Va detto che molti di questi virus non rappresentano un pericolo immediato per l’uomo, ma gli esperti avvertono che il rischio non può essere ignorato del tutto. Il professor Jean-Michel Claverie dell’Università di Aix-Marseille ha sottolineato che, se virus che infettano amebe possono sopravvivere per millenni nel ghiaccio, non è da escludere che altri patogeni, potenzialmente pericolosi per l’uomo, possano fare lo stesso. ​

Il problema è aggravato dalle attività umane nell’Artico. La crescente industrializzazione, come le operazioni minerarie e le trivellazioni, può disturbare gli strati profondi del permafrost, aumentando il rischio di liberazione di agenti patogeni. Inoltre, l’aumento del traffico marittimo e lo sviluppo infrastrutturale nella regione facilitano la diffusione di eventuali virus emergenti.​

Un ulteriore pericolo è rappresentato dalle malattie zoonotiche, ovvero quelle trasmissibili dagli animali all’uomo. Molti dei virus potenzialmente liberati dal permafrost potrebbero avere questa caratteristica, rendendo più difficile il contenimento di eventuali focolai. La pandemia di COVID-19 ha mostrato quanto possa essere rapido e devastante il passaggio di un virus da una specie all’altra.​

L’avvertimento degli scienziati

Gli scienziati stanno quindi sollecitando l’implementazione di sistemi di monitoraggio nelle regioni artiche per rilevare tempestivamente la presenza di nuovi patogeni. La creazione di strutture di quarantena e l’adozione di misure preventive sono considerate essenziali per prevenire potenziali crisi sanitarie.​ Lo scioglimento del permafrost non è solo una questione ambientale, ma rappresenta anche una potenziale minaccia per la salute pubblica.

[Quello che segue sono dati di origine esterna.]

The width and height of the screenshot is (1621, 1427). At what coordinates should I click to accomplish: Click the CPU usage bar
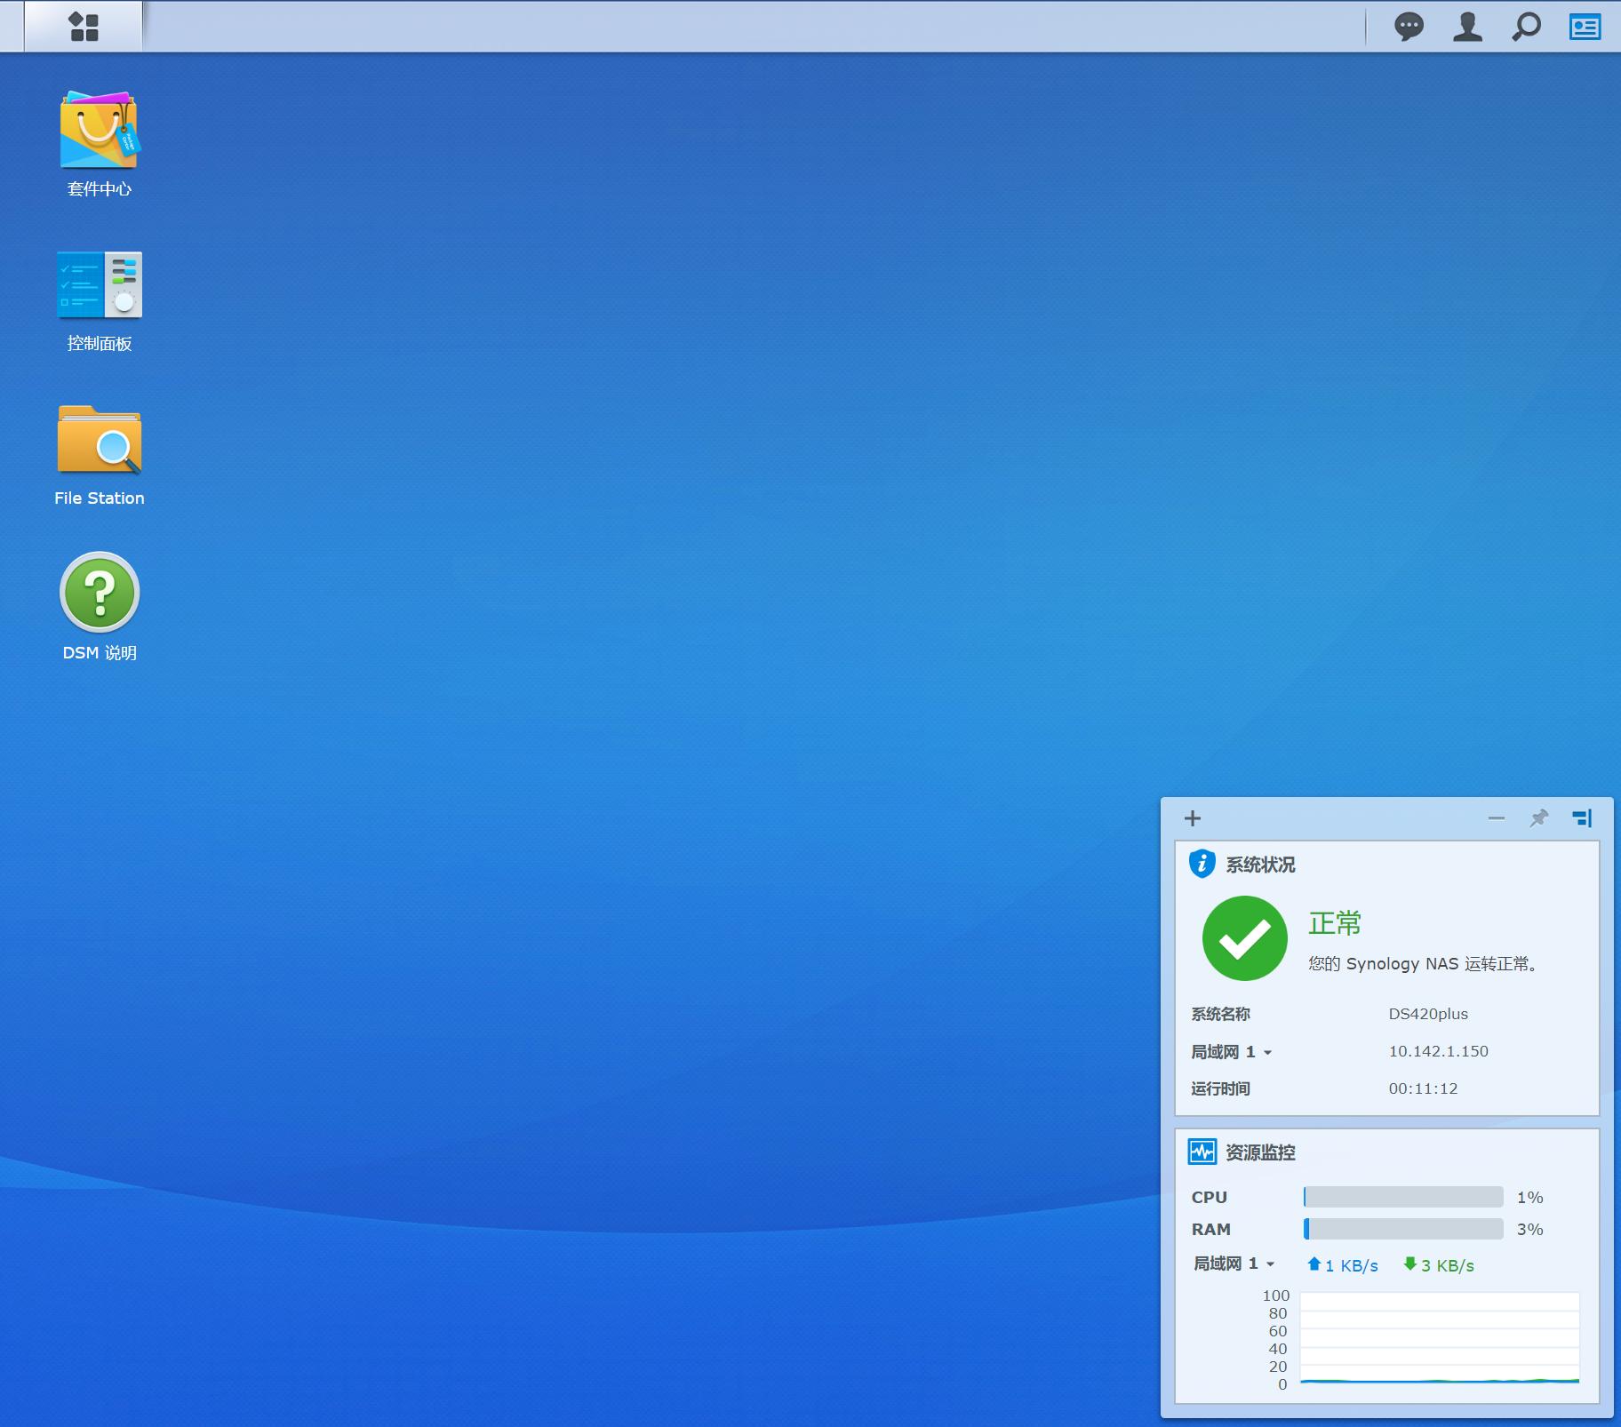pos(1403,1197)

Il ritorno dei cosiddetti virus zombie non è soltanto una curiosità da laboratorio: è il simbolo inquietante di quanto il cambiamento climatico possa sconvolgere equilibri biologici millenari. Non sappiamo con certezza quali patogeni potrebbero riemergere né se saranno in grado di colpire l’uomo, ma ignorare questo rischio sarebbe irresponsabile. Il permafrost che si scioglie è un archivio del passato che, se liberato senza controllo, potrebbe scrivere nuovi e imprevedibili capitoli nel presente.